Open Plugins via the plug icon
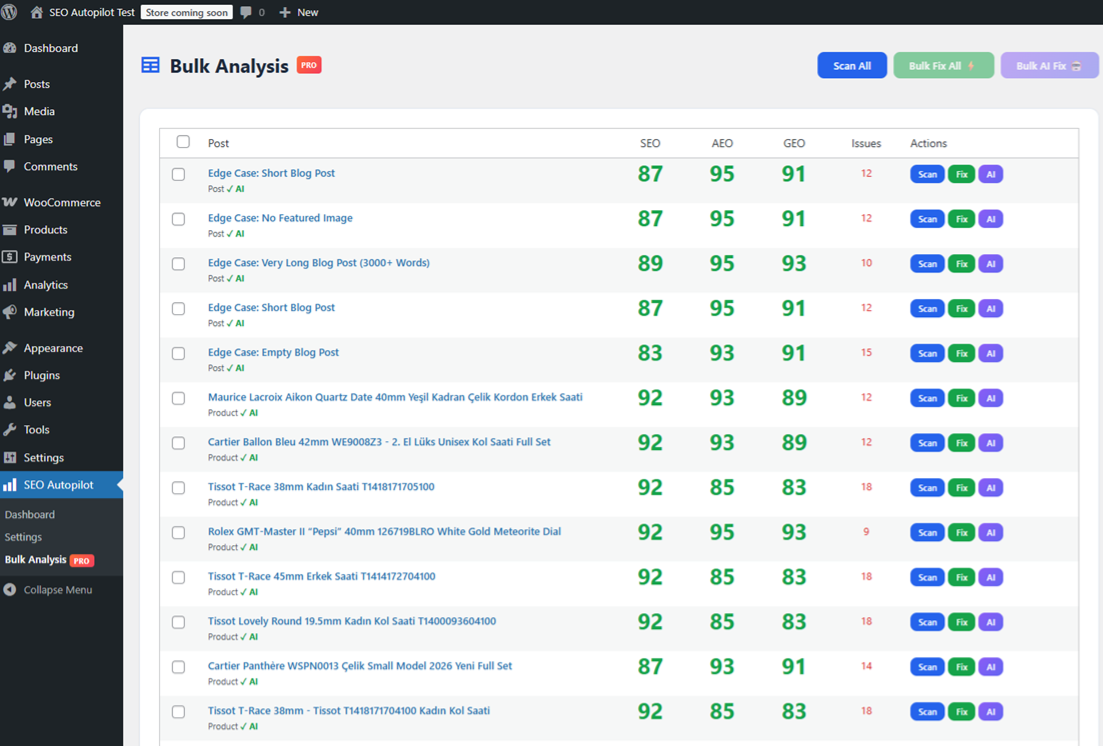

···

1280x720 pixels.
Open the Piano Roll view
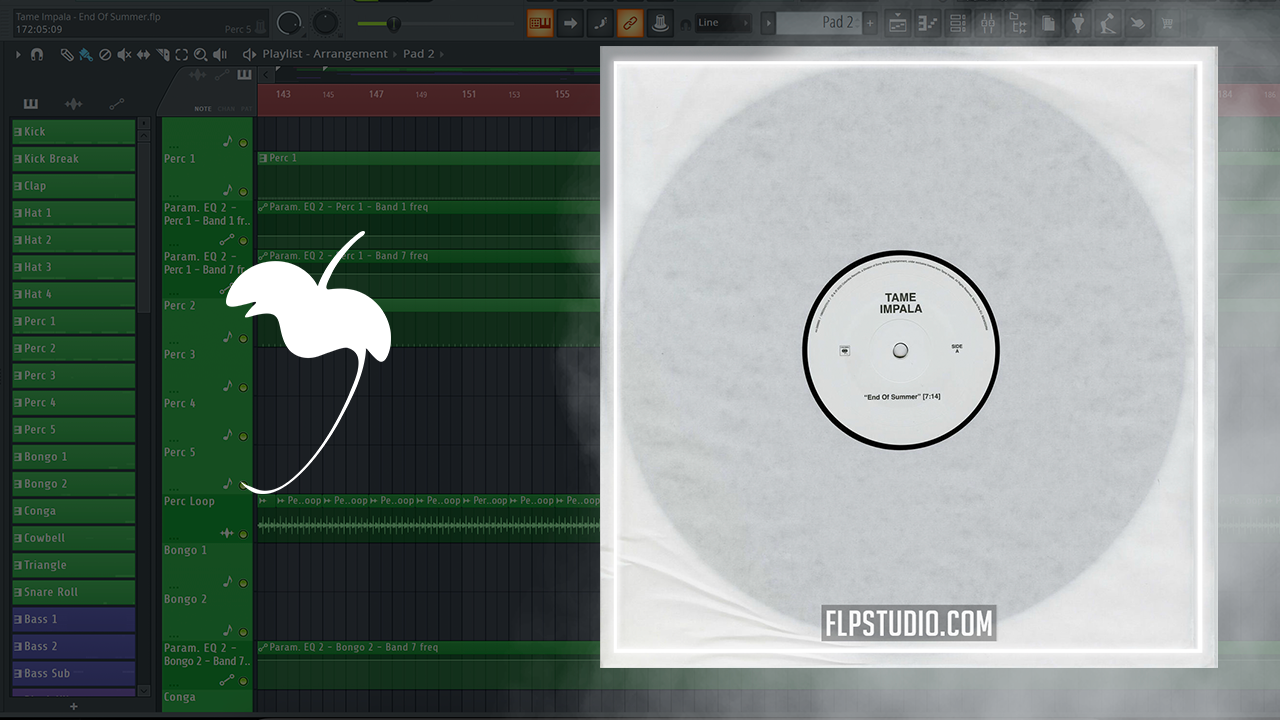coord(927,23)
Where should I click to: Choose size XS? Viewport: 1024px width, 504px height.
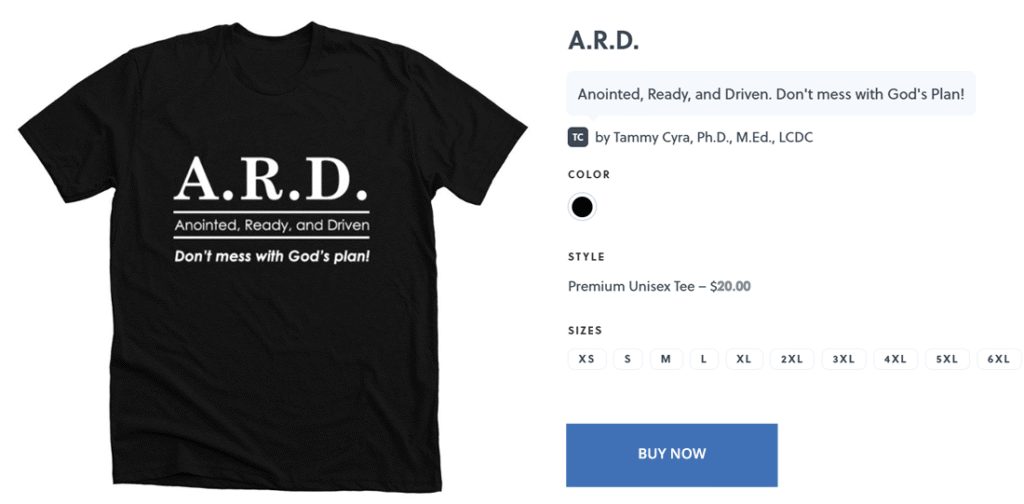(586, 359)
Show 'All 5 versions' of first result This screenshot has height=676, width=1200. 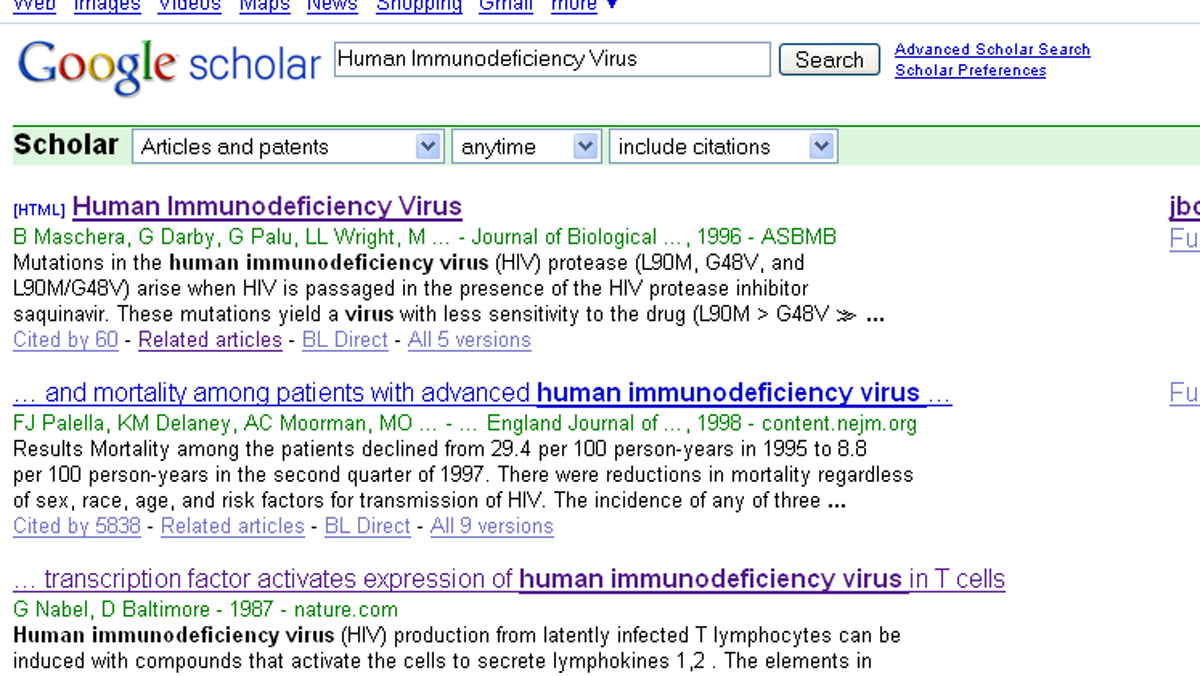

···

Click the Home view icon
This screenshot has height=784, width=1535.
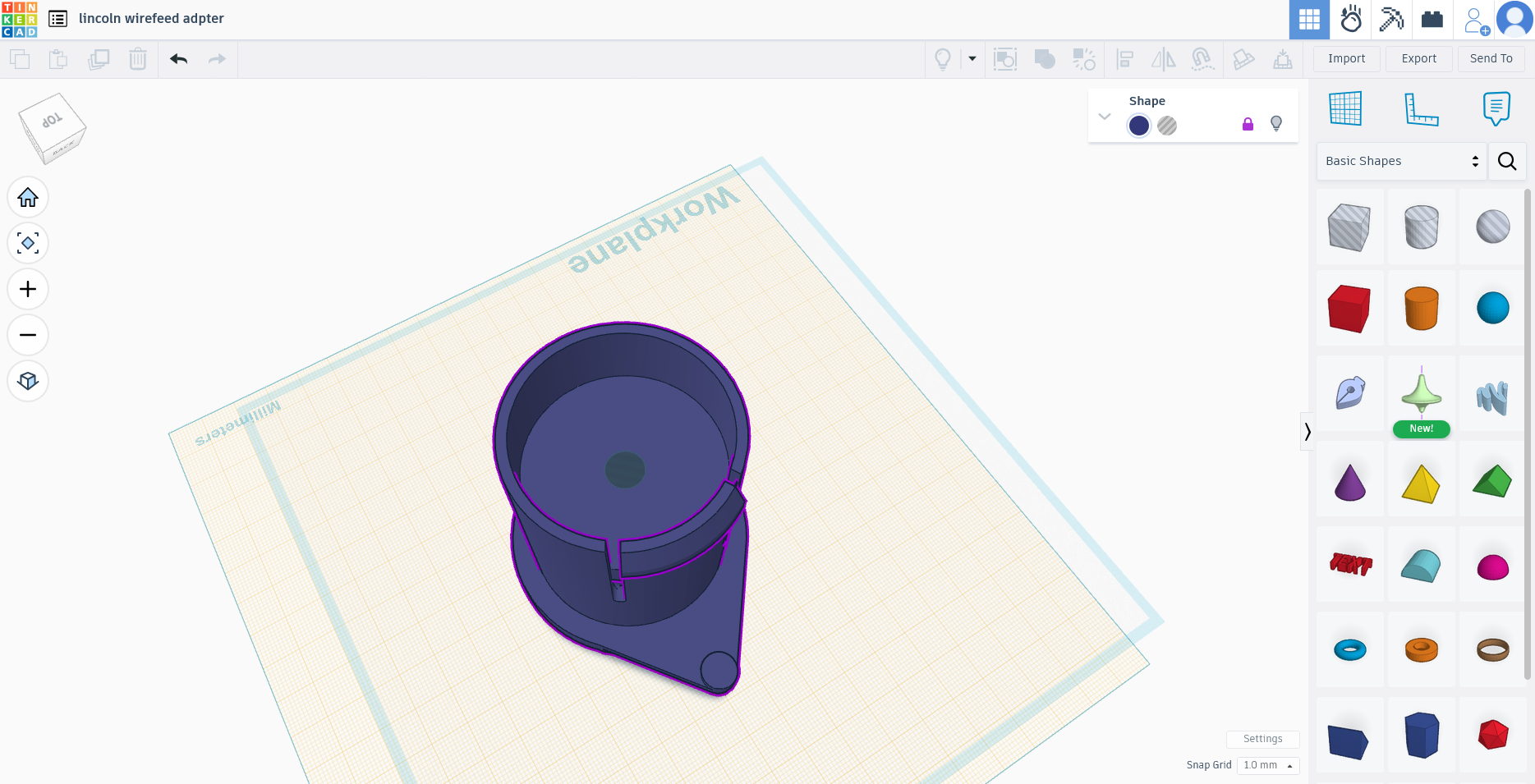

···

Looking above, find the stretch of lines that opens with the one holding "Where should I" and closes with the one holding "Show 'All 5". Copy it exactly, pictures excluded.

Where should I click to: Choose size XS? Viewport: 1024px width, 504px height.
(586, 359)
Show 'All 5 versions' of first result This screenshot has height=676, width=1200. 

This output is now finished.